Faith+Values: Hog Heaven in Apple Valley

Photo by Joel Koyama, Star Tribune

Robbie Wissler of Isanti, Minn., second from left, was emotional after a Sunday evening service as he confided in the three clergymen, from left, Pastors Chuck, Rick and Paul.

Biker ministers go full throttle in sharing their message of brotherhood at Tabernacle in Christ's Church.

Last update: September 28, 2007 – 1:32 PM

The ministers at Tabernacle in Christ's Church are known as White Owl, Big Bear and the Beave. For those with a more formal inclination, they'll also answer to the names Pastor Rick, Pastor Chuck and Pastor Paul. But if you call them by their last names, they'll be quick to tell you to knock it off.

Then again, that's not really much of a problem because most of the worshipers don't know the ministers' last names. They just know them as three lifelong motorcyclists who have been through a lot of the same problems they're going through and want to help.

"We believe that family takes care of family," said Pastor Rick Schnarr, who, as the church's senior minister, is the only one who makes his last name public but who sends the church e-mail under his road name, White Owl.

"It's all about brotherhood," added Pastor Chuck, aka Big Bear. If a group of bikers are out for a ride and "a brother breaks down, we don't just leave him on the side of the road. We go back and get him."We sum it up in three words: love, loyalty and respect," added Pastor Paul, the Beave. "That's not just the only thing; it's everything."

The church is not big on pomp and circumstance. The weekly service, which is held at 6 p.m. Sundays in space donated by Christ's Church, 12925 Johnny Cake Ridge Rd., Apple Valley, is relaxed and free-flowing. The ministers don't wear robes; they wear their biking leathers.

"We're just real people trying to help people with real problems," Pastor Rick said. "We want people to be relaxed, and we want the service to be fun."

Sermons based in real life

The ministers are ordained "and all that stuff," he said. In fact, he's closing in on getting his Ph.D., which means that soon he's going to become Dr. Rev. White Owl. But while his thesis might offer esoteric musings on theological theories, you're not going to hear any of that in his sermons. He talks about "life and the bumps life throws at you."I can give you some funny stuff and maybe a little wisdom, but after 10 minutes, I'd be done," he said. "I'm really better equipped to tell you what not to do. I could preach for another 40 years using examples from my life of what not to do. I've pretty much made every mistake you can name."

Pastor Chuck added with a chuckle: "Between the three of us [ministers], we've broken all 10 commandments and probably a couple more that we made up."

Pastors Rick and Chuck fought their way back from drug addictions. Pastor Paul battled depression that led him close to suicide. Now they are united in a single cause.

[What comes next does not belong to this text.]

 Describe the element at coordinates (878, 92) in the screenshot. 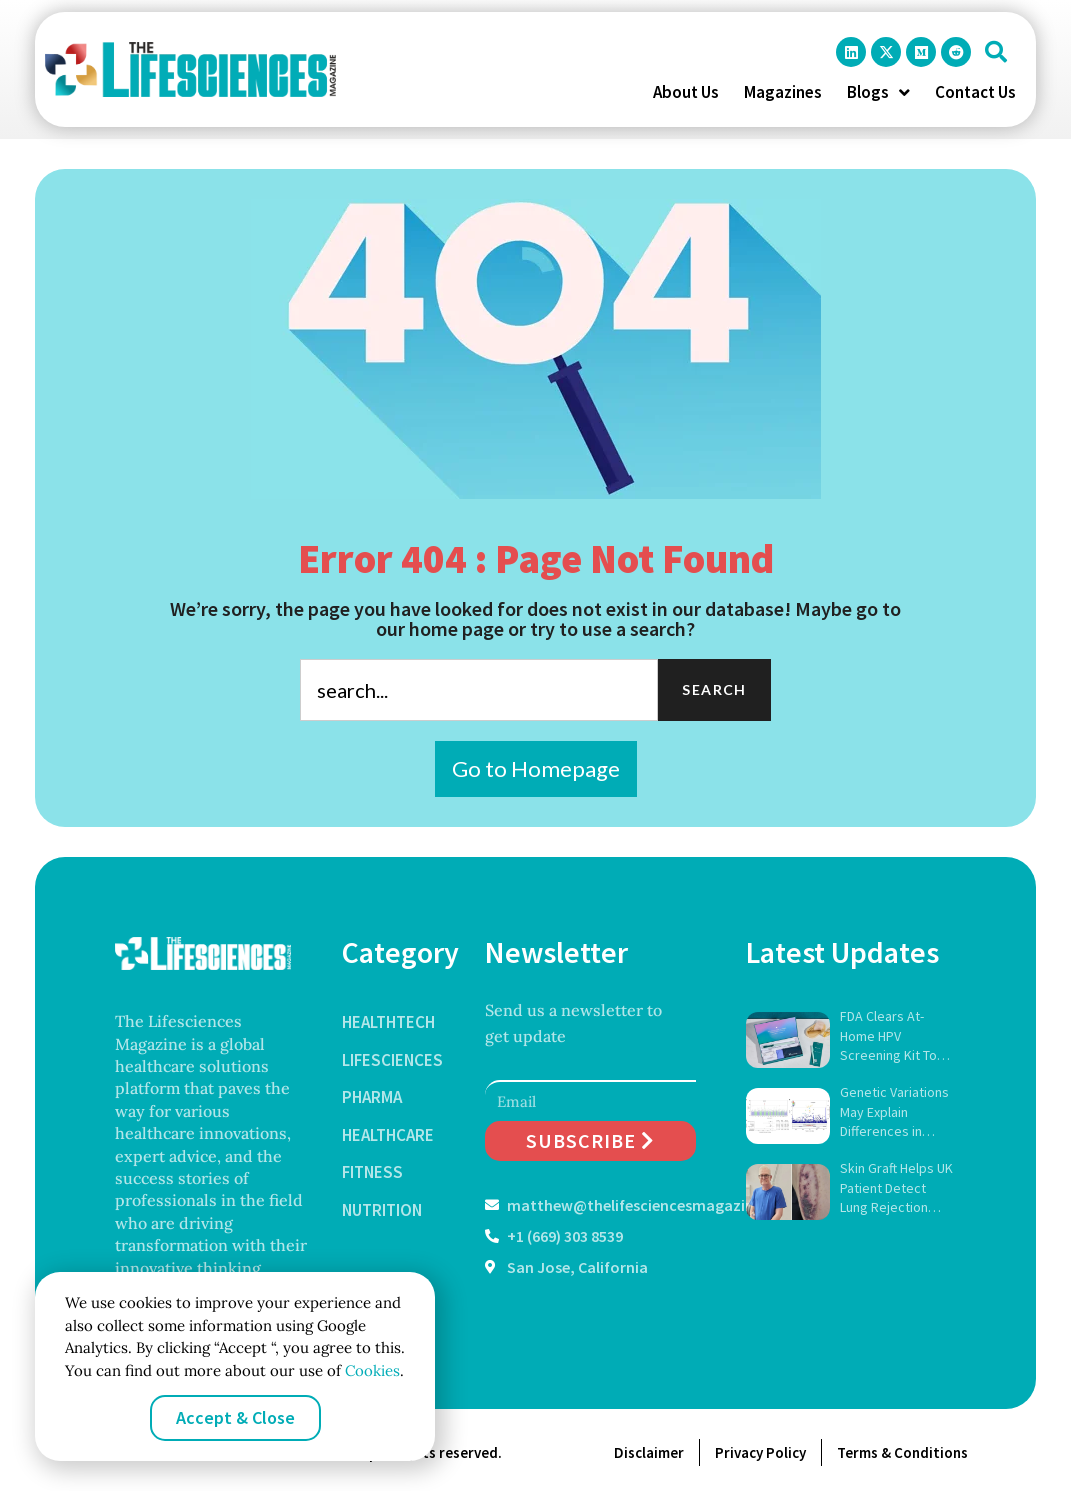

I see `Blogs` at that location.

"We want to give hope to people who might not have any," Pastor Paul said.

When Pastor Rick, 50, announced that he was becoming a minister, people didn't believe him.

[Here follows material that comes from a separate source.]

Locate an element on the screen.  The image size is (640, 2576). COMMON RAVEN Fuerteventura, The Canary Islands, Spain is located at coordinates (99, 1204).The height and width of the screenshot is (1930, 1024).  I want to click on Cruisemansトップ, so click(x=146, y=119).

"My parents thought it was a scam," he said. "And I can't blame them. I was a con man on the street."

But he hasn't touched drugs for more than 20 years. And he launched two other churches before starting his current one 18 months ago. Emotionally, it was the biggest challenge of the three.

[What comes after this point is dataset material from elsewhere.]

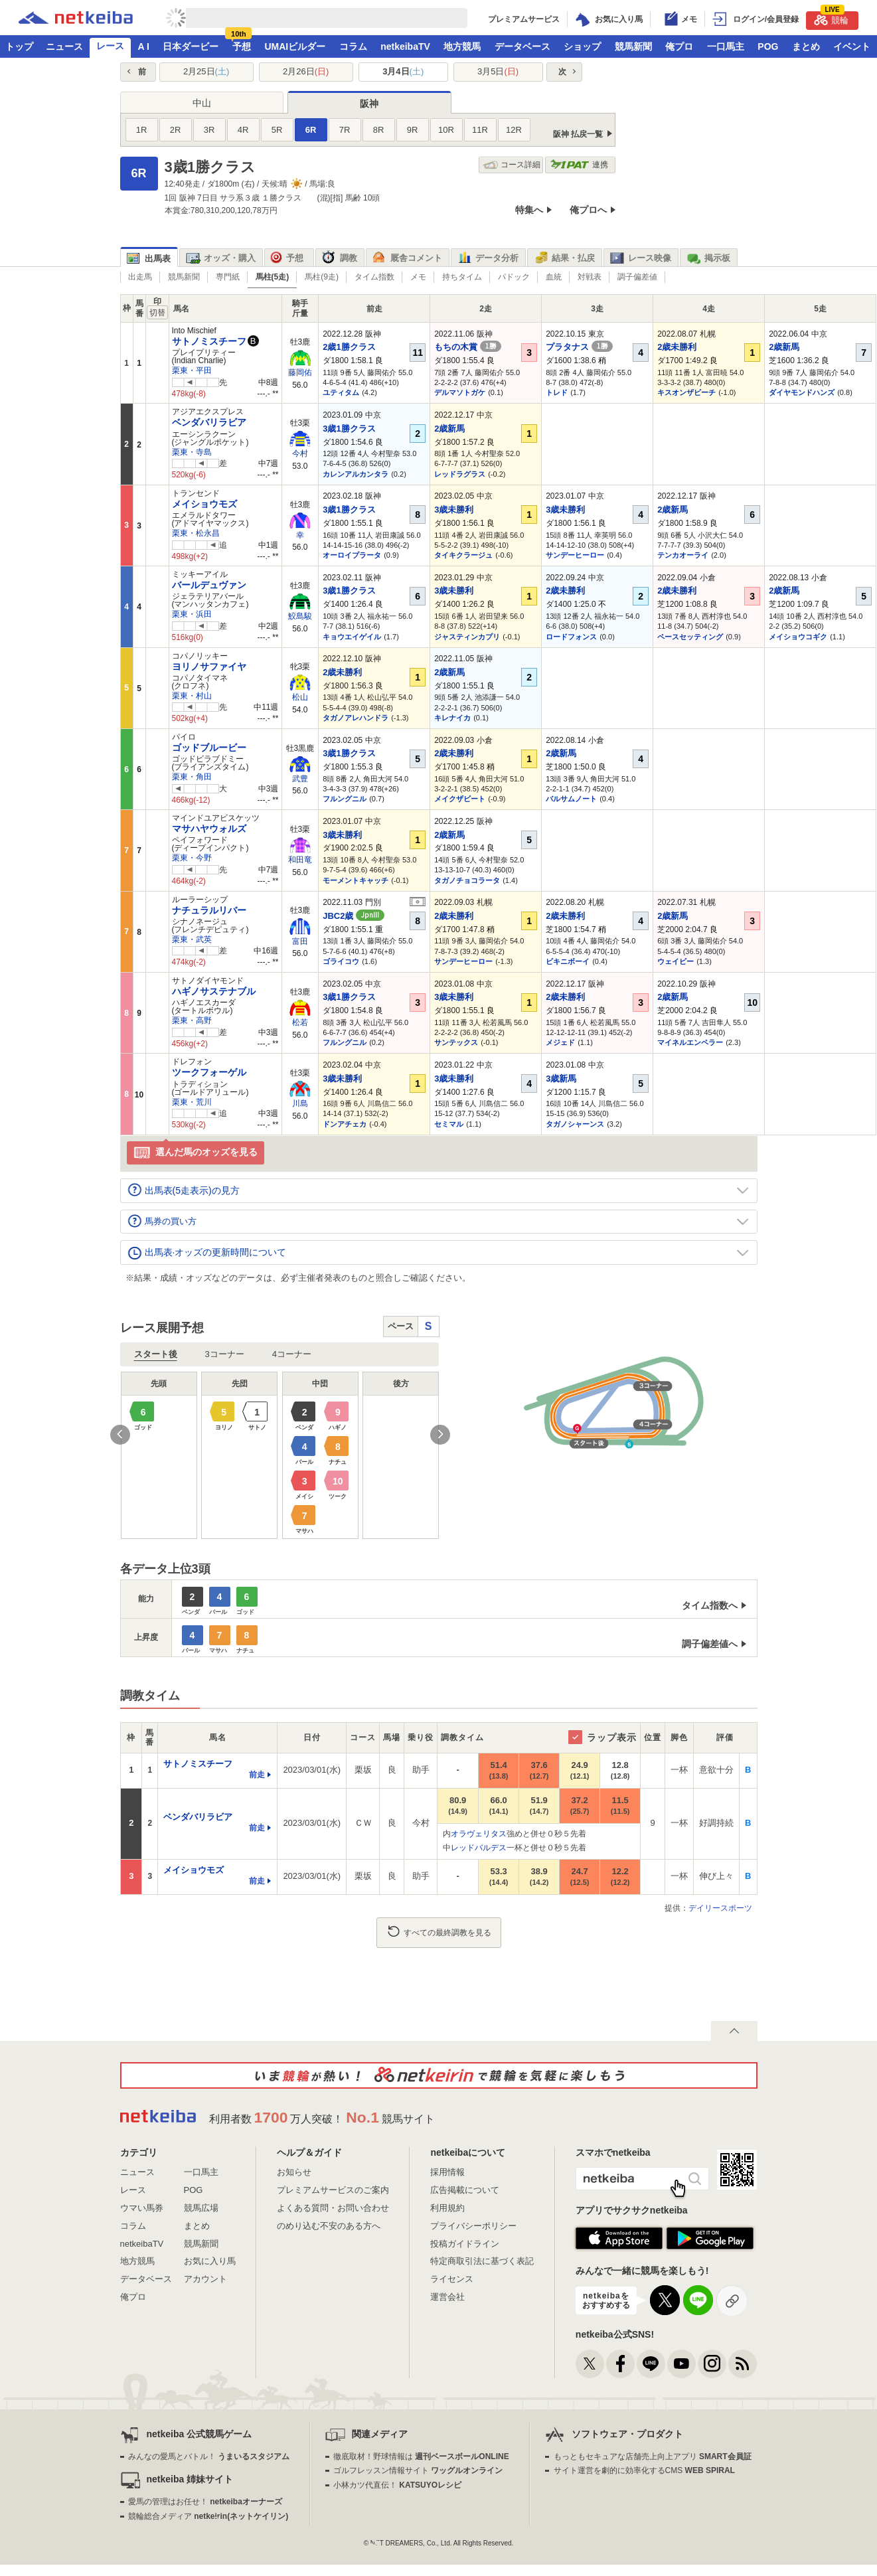  What do you see at coordinates (575, 555) in the screenshot?
I see `サンデーヒーロー` at bounding box center [575, 555].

"I had a church in Burnsville but resigned to take care of my brother, who had gotten Lou Gehrig's disease," he said. "I took care of him the last two years of his life. When he died, God and I wrestled with that for a while. And when God started pressing me to start another church, I argued with Him. But, as you can see, I lost."

None of the ministers are paid, which means that they all have full-time jobs in addition to their church duties. Pastor Rick drives a bus, Pastor Chuck owns a concrete business and Pastor Paul is a carpenter. On top of that, all three do volunteer work for other churches and causes.

Not a 'rent-a-seat' operation

The irony of his parents thinking that going into the ministry was a scam "is that I'm really bad about the money thing," Pastor Rick said. "Some Sundays I forget to put out the [offering] basket in the back of the church."

Then again, he expects more from worshipers than just their money.

"We're not a rent-a-seat church," he said in an interview before a recent service. "If someone wants to sit there quietly for the first few weeks, I'll let them. But then I start to nudge them. We believe that the role of the church is to reach out and help people. We believe in an active God."

Later, during the service, he put it another way: "Be Christ to someone this week," he exhorted the congregation. "We are the hand of God in the world today."

For the record, worshipers don't have to come on motorcycles. On a recent Sunday evening, the parking lot held more cars, vans and SUVs than motorcycles.

"We didn't set out to call ourselves a biker church," Pastor Rick said. "Other people started calling us that, and, well, look at us: That's what we are. We're bikers. But everyone is welcome."

Nick Thibodeau, one of the worshipers at a recent service, appreciated that the ministers don't try to be something they're not.

"They keep it real," he said. "It's a very welcoming environment. There isn't a bad vibe in the house."